[Dataset records]
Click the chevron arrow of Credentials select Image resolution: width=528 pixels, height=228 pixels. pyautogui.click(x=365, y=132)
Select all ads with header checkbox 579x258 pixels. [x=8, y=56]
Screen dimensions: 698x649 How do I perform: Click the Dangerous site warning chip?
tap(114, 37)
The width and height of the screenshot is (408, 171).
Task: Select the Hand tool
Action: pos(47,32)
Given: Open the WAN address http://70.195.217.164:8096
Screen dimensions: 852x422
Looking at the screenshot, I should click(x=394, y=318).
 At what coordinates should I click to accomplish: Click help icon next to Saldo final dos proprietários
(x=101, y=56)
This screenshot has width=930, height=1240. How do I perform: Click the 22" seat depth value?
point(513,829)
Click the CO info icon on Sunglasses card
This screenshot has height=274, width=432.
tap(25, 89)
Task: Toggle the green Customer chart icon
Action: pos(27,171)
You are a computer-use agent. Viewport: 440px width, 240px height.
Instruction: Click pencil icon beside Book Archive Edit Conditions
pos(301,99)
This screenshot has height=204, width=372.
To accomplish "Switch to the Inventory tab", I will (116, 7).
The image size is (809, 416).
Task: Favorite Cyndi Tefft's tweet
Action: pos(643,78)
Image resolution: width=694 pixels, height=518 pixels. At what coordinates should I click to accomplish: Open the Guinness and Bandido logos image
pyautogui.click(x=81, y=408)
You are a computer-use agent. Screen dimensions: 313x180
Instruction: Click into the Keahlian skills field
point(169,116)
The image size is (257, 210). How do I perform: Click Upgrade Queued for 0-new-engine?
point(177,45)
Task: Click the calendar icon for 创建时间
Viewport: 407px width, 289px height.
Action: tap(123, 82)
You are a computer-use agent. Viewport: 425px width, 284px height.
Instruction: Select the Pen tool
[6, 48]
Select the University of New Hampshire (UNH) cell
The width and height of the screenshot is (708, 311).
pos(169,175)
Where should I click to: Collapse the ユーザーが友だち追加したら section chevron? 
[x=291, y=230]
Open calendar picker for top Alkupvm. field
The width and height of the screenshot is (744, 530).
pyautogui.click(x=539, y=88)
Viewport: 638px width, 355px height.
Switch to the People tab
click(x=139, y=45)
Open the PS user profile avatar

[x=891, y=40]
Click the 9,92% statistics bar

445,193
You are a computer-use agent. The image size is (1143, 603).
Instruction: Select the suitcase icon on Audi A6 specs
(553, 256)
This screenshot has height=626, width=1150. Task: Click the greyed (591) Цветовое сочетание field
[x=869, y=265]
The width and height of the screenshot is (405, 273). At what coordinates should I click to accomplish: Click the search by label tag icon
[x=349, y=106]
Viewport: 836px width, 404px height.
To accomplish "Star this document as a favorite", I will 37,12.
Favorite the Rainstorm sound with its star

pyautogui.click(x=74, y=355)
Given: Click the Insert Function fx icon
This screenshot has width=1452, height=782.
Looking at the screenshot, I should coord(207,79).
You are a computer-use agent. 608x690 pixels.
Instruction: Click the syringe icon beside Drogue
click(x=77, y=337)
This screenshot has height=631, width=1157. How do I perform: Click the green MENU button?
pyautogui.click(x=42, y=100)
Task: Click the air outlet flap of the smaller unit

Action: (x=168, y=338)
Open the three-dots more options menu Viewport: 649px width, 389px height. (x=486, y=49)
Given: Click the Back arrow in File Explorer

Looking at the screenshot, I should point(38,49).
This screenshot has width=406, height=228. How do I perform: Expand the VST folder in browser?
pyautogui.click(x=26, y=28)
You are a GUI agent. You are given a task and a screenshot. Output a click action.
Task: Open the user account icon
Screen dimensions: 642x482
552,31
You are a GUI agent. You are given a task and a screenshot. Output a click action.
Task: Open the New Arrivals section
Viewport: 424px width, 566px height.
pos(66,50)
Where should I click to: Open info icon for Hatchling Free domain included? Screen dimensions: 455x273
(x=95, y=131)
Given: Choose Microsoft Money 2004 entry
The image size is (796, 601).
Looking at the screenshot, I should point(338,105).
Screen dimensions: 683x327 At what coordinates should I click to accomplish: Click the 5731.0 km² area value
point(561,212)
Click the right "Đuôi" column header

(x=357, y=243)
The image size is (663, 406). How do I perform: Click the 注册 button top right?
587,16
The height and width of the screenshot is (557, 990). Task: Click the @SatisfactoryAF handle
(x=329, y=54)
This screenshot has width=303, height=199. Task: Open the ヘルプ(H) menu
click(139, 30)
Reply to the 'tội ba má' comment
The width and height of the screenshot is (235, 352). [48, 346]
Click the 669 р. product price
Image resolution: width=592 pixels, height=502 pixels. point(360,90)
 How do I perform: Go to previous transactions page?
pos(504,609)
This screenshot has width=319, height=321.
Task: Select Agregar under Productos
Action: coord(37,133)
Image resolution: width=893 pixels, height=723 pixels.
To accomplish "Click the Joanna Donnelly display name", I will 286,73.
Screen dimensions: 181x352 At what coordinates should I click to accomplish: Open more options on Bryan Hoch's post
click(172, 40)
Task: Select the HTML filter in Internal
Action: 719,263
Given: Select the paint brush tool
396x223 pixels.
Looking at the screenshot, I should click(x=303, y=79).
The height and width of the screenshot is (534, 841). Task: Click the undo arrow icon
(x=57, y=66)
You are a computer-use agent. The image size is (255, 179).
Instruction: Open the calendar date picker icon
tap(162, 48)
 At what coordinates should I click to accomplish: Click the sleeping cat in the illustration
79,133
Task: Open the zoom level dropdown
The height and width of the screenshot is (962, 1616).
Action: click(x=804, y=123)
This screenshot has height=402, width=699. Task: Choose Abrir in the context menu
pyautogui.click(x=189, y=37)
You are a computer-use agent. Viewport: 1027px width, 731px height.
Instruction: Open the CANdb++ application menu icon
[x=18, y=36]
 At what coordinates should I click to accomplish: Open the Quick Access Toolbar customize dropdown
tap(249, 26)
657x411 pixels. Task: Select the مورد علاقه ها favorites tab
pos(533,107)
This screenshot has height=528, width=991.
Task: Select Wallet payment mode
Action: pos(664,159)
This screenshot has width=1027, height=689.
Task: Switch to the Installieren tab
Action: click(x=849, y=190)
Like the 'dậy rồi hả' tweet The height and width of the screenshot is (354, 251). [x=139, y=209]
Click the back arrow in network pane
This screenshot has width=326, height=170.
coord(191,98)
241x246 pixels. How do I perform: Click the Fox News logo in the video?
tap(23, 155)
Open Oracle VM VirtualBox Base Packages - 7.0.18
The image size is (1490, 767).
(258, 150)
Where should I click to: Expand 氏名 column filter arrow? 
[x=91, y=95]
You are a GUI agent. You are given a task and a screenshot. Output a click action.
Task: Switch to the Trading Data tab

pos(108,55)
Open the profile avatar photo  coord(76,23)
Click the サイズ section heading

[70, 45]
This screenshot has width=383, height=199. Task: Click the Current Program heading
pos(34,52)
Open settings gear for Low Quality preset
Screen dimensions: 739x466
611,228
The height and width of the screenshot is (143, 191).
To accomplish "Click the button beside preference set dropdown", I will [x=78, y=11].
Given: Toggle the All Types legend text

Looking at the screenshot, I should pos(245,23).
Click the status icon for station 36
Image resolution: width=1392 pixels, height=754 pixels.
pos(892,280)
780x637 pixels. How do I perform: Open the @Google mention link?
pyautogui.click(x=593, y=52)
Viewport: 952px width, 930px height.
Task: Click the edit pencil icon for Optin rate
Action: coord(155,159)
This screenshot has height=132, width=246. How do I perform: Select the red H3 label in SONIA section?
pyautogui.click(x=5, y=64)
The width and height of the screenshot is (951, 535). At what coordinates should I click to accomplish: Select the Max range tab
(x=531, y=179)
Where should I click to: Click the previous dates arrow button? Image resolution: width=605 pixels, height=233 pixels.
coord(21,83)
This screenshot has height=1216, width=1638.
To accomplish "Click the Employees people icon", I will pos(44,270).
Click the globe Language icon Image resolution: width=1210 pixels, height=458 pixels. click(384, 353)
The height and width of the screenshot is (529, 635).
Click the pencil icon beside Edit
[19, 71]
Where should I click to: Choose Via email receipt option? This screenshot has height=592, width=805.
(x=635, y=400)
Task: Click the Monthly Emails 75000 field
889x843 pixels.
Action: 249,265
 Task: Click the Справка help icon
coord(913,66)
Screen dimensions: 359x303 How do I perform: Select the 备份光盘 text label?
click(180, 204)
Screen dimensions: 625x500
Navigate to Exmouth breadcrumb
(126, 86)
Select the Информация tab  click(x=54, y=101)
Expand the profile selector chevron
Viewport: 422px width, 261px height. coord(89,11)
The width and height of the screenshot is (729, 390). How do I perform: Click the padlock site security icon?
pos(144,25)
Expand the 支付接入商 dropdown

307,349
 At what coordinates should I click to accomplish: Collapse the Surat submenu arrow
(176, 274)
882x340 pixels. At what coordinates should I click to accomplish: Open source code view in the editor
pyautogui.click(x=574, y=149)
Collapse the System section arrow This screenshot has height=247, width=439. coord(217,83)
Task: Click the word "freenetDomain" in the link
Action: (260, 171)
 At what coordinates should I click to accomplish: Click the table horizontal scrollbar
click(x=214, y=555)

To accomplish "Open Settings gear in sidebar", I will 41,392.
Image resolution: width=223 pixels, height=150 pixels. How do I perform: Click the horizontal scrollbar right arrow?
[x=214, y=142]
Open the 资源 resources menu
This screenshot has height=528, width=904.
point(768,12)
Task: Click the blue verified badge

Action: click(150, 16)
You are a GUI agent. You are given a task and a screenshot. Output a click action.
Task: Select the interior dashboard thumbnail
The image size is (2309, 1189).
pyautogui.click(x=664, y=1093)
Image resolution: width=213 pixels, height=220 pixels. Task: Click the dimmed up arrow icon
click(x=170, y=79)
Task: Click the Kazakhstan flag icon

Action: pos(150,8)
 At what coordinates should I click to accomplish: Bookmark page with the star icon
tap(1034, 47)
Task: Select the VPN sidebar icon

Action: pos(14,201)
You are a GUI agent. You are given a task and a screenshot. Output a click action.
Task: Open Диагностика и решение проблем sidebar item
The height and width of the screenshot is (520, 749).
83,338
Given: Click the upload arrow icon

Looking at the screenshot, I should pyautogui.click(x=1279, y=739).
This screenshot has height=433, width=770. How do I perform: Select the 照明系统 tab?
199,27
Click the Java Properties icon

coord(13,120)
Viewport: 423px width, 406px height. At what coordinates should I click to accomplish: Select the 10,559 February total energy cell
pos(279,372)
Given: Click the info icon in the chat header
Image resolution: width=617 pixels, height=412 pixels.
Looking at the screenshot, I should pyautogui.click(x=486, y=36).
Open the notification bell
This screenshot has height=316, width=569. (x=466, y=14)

* **INSTRUCTIONS FOR THE TASK**: Up to and including the line with "This screenshot has height=204, width=372.", output each line of the entries above exactly, starting from the first.

* **RESPONSE BELOW**:
Click the chevron arrow of Credentials select Image resolution: width=528 pixels, height=228 pixels. pyautogui.click(x=365, y=132)
Select all ads with header checkbox 579x258 pixels. [x=8, y=56]
Screen dimensions: 698x649 How do I perform: Click the Dangerous site warning chip?
tap(114, 37)
The width and height of the screenshot is (408, 171).
Task: Select the Hand tool
Action: pos(47,32)
Given: Open the WAN address http://70.195.217.164:8096
Screen dimensions: 852x422
Looking at the screenshot, I should click(x=394, y=318).
 At what coordinates should I click to accomplish: Click help icon next to Saldo final dos proprietários
(x=101, y=56)
This screenshot has width=930, height=1240. How do I perform: Click the 22" seat depth value?
point(513,829)
Click the CO info icon on Sunglasses card
This screenshot has height=274, width=432.
tap(25, 89)
Task: Toggle the green Customer chart icon
Action: pos(27,171)
You are a computer-use agent. Viewport: 440px width, 240px height.
Instruction: Click pencil icon beside Book Archive Edit Conditions
pos(301,99)
This screenshot has height=204, width=372.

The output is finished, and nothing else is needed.